C’est de lambeaux [2] de la langue qui l’aura parlé que ses symptômes, voire l’ensemble de son mode d’être symptomatique, trouveront leur surdétermination, comme s’exprime Freud. Lacan dira, lui, que le sujet s’en fera « l’alphabet vivant » [3].

Autant de S1 qui ne répondent pas d’une quelconque domination, mais du fait de structure que « l’inconscient, c’est le discours de l’Autre » [4]. L’être parlant ne se réduit pas au fonctionnement de son cerveau, il est un fait de discours.
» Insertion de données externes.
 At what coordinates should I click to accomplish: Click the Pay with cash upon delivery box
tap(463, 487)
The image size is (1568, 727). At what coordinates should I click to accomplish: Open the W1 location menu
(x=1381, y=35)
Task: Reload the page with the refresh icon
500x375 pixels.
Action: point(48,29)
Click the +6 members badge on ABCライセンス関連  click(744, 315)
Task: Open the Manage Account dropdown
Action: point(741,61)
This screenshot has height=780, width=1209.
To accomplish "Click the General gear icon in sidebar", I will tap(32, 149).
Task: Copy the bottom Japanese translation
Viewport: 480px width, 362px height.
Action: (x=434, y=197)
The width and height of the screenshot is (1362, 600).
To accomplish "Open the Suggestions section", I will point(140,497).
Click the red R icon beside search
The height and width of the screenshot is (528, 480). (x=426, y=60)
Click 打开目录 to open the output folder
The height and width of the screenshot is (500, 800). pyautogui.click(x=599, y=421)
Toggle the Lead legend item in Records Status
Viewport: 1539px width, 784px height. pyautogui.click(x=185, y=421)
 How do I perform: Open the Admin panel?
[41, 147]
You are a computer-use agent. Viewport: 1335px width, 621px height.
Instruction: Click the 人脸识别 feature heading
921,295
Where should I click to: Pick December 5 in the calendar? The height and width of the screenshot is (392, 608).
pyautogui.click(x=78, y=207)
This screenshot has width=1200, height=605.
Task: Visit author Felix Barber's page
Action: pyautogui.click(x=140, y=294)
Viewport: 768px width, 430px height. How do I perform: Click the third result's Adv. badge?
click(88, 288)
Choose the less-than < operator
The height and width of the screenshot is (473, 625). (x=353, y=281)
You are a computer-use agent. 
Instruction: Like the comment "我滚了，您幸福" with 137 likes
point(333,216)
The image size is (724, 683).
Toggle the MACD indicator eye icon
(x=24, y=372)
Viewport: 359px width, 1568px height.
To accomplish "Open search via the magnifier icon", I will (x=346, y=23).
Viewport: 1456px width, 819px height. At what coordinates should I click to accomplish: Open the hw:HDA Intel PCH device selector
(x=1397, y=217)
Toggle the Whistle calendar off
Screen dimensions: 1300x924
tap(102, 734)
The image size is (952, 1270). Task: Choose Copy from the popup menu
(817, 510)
Les discours sur la parentalité sont les nouvelles guises des prêts-à-porter qui tentent depuis toujours, par l’éducation, de venir colmater ce malentendu fondamental – non-rapport, dira Lacan. Ce qui de leur philosophie fait nouveauté (tout, loin de là, n’y est pas neuf) est une réponse au nouveau qu’a introduit, dans ladite relation parents–enfants, tour à tour la déconstruction des rôles identificatoires, la remise en cause de la verticalité des modèles éducatifs classiques, le droit à l’égalité des conditions, l’accès du statut de l’enfant à la dimension de sujet de droit, l’appel toujours plus grand à l’horizon d’une autodétermination censée libérer de la contrainte et promouvoir la liberté de choix, l’horizontalité des accès au savoir, voire à sa production, la prolifération des objets plus-de-jouir du discours capitaliste, jusqu’à l’accès, via le Web, à la pornographie pour tous. Troubles dans l’éducation !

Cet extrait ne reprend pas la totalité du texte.